The same was true with the abolition of slavery. William Wilberforce could not have succeeded in parliament without the support of the churches and the anti-slavery movement in the country. But only political action and growing support in parliament could deliver victory. Yet another example was the 1832 Reform Act which began the process of mass enfranchisement.
Let me end on a cheerful note. I am delighted (and relieved) that you say Trump has never been a politician. This, you say, is because he rejected “time-honoured ways of proceeding” and “showed little respect for statecraft.” Your conclusion that true politicians do not have these defects, I endorse with enthusiasm. Our dialogue has been very constructive!
No
I’m delighted to find that you, too, are an Austen fan; you are evidently, like Mr Allen himself, a “sensible, intelligent man.” However, judging by the author’s comments four chapters later in Northanger Abbey, his political conversation would not have lasted long. Henry Tilney, the hero, finds that “from politics, it was an easy step to silence.” Austen is well known, indeed celebrated, for her avoidance of the subject in fiction.

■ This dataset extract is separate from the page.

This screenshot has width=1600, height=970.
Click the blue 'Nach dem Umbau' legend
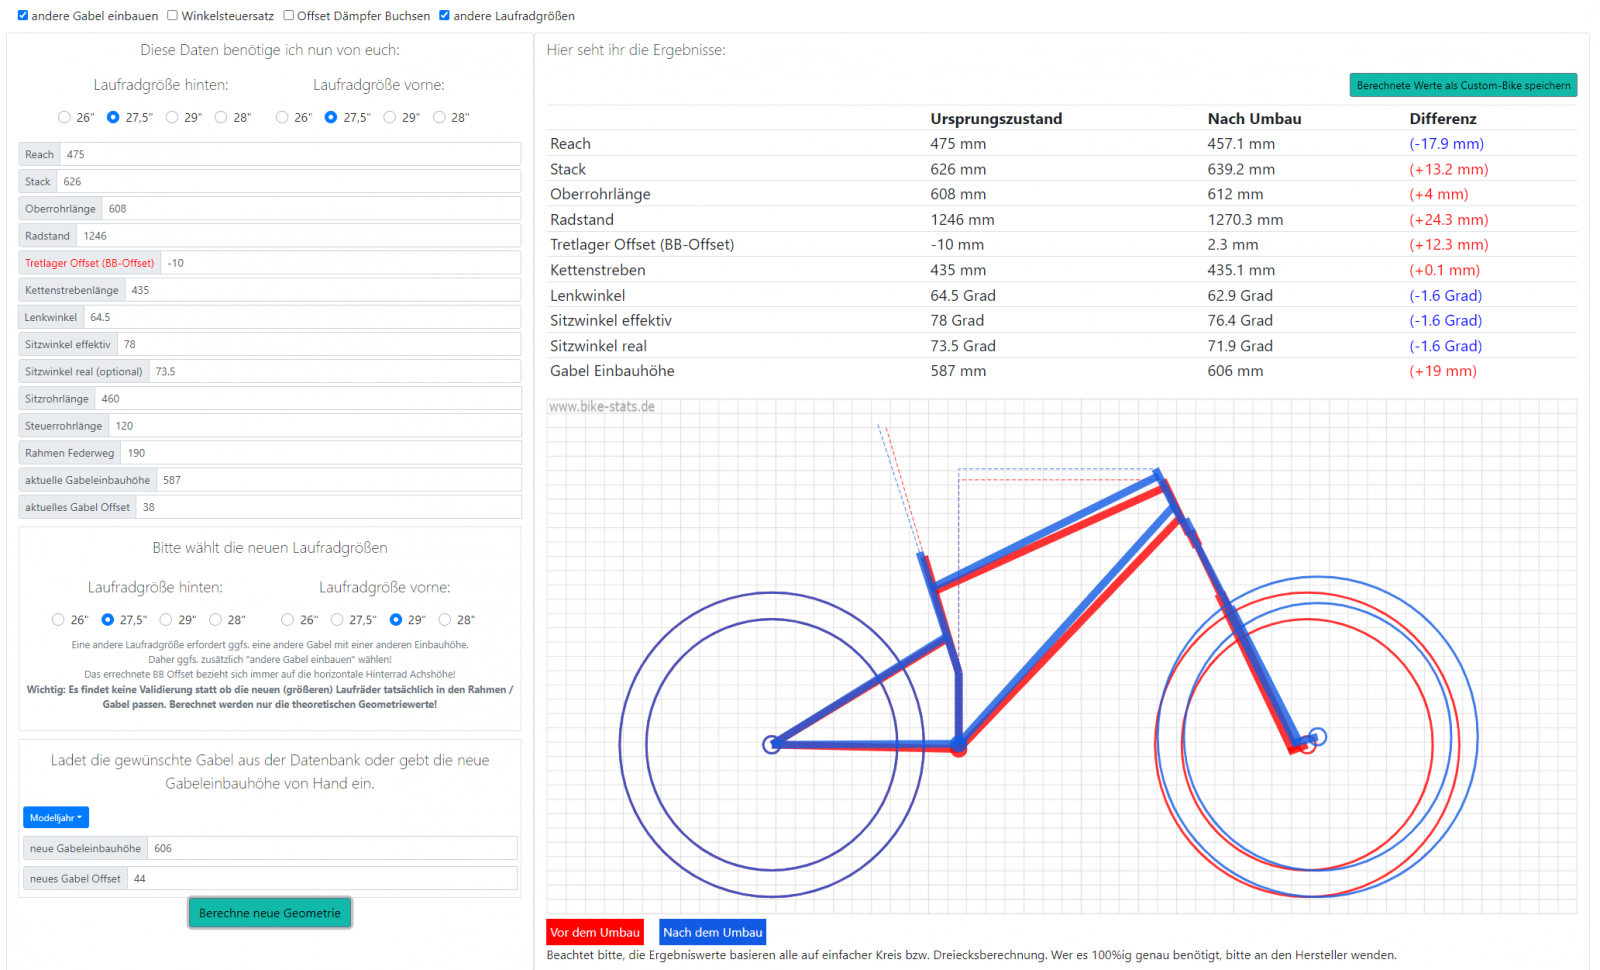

“It may be nothing more than affectation or hypocrisy to claim that politics really matters”
I never claimed that the NHS was created without parliamentary action or by spontaneous combustion—a funny way to start a healthcare service! You say it was only parliament that could “deliver” such an outcome, which I don’t dispute. What I proposed was that politics was not itself the instigator of change. Indeed, as you say yourself, there were plenty of politicians (as well as doctors) who opposed the foundation of the NHS. The result, if left to politics alone, might well have been no change at all. What made the difference, as with the abolition movement, was the strength of popular feeling.
We can both rejoice at the departure of Donald Trump, and I have no doubt that true politicians, unlike him, understand the business of government. That doesn’t alter my sense that such business neither engages the majority of people nor encourages them to feel that it matters. But such indifference isn’t necessarily something to be lamented. It might even be a strength.